Uma senhora na terceira fila levanta a mão. Um rapaz magricela entrega a ela um microfone. Ela dá duas batidinhas no microfone e diz:
- Boa noite, gostaria de perguntar ao Doutor João se posso usar castanha no lugar da amêndoa no toucinho do céu, por causa da alergia.
Quando telefona para um amigo que está em outra cidade e pergunta como vai o clima, você não está interessado em saber como vai o clima.
Você não espera ouvir um número: aqui faz 32 graus. Essa informação você pode obter no boletim do tempo dos jornais.
Você pergunta ao seu amigo como vai o clima porque quer saber qual a impressão que seu amigo tem do clima. O dado objetivo, 32 graus, pouco interessa.

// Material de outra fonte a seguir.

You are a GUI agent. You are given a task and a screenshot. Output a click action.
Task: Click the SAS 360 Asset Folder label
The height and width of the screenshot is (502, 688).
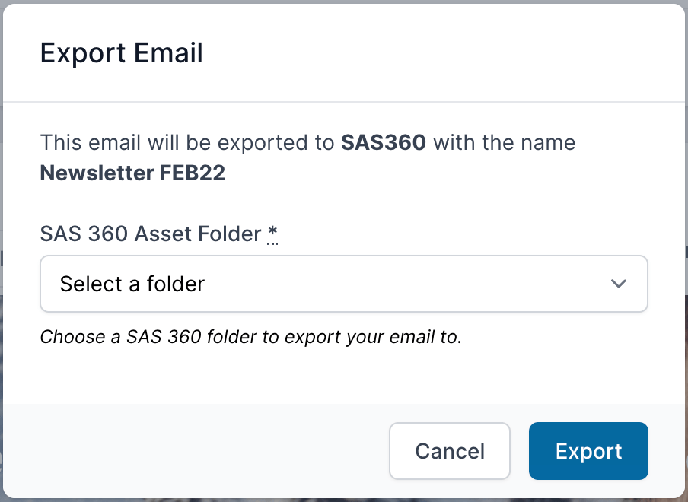[152, 234]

Seu amigo responderá alguma coisa como "Tá de fritar ovo no asfalto", ou, se for mais criativo, criará uma símile original.
Seu amigo não dirá "32 graus" porque sabe que conversar é contar histórias. As pessoas querem contar eouvir histórias. Queremos que venha à tona, por meio da palavra, a descrição de uma experiência.
Mas não queremos contar uma história de qualquer jeito. Queremos que ela contenha a nossa marca. Esse esforço é mais do que uma satisfação egoísta. Existe aí uma intenção quase subterrânea de enriquecer o terreno onde as histórias florescem.
Queremos contar bem uma história porque isso, de algum modo, aumentará as chances de um dia ouvirmos uma história agradável.
E aqui entra a literatura. Enriquecemos e ampliamos os meios e as formas de contar histórias quando fazemos subir ao palco os grandes escritores, sobretudo os autores de histórias já sedimentadas na tradição.
A tradição literária nos impõe um desafio. Diante dos mestres, estamos obrigados a pelo menos demonstrar o esforço necessário para superá-los, embora saibamos que dificlmente conseguiremos igualá-los.
A tradição eleva o sarrafo e deixa o recado: pule.
Trata-se, claro, de um embuste bem intencionado. Não há como dizer que Rabelais superou Aristófanes.
O que acontece é que aqueles que conseguem saltar sobre o sarrafo sem derrubá-lo acabam se incorporando a essa mesma tradição em que Aristófanes e Rabelais se agitam, recusando-se ambos a ocupar um trono fixo.
O esforço necessário para esse salto quase sempre é insuficiente, mas fortalecerá o espírito e a imaginação, enriquecendo a linguagem e ampliando as possibilidades de expressão.
No confronto contra os gigantes, ninguém sai menor do que entrou. Depois de tanto ouvir Nava, Tolstoi, Montaigné, Tchekov, R. Chandler, Eça, será difícil se contentar com um "tá de fritar ovo no asfalto" quando um amigo perguntar como vai o clima.
Se esse novo domínio lhe der a segurança necessária para entrar na sala da escrita, ótimo. Se não, ótimo também. No fim das contas, você já habita um universo ampliado pela imaginação e pela linguagem, e já será um deleite poder ouvir as histórias que você conta para si mesmo.
Mais do que um lar, um lugar, um espaço, queremos, da porta até o lago, um gramado, algumas pedrinhas para chutar, uns espinhos para amaldiçoar, umas tantas nuvens para contemplar, um céu infinito a nos abençoar, uma faixa de luz que, riscando a água, aponta para o barquinho dorminhoco que nos convida a um passeio promentendo nos trazer de volta quando a sinfonia das cigarras se erguer na margem.
No fim da tarde, bateremos os pés enlameados na soleira e, olhando para trás, diremos: está ainda tudo ali, até amanhã.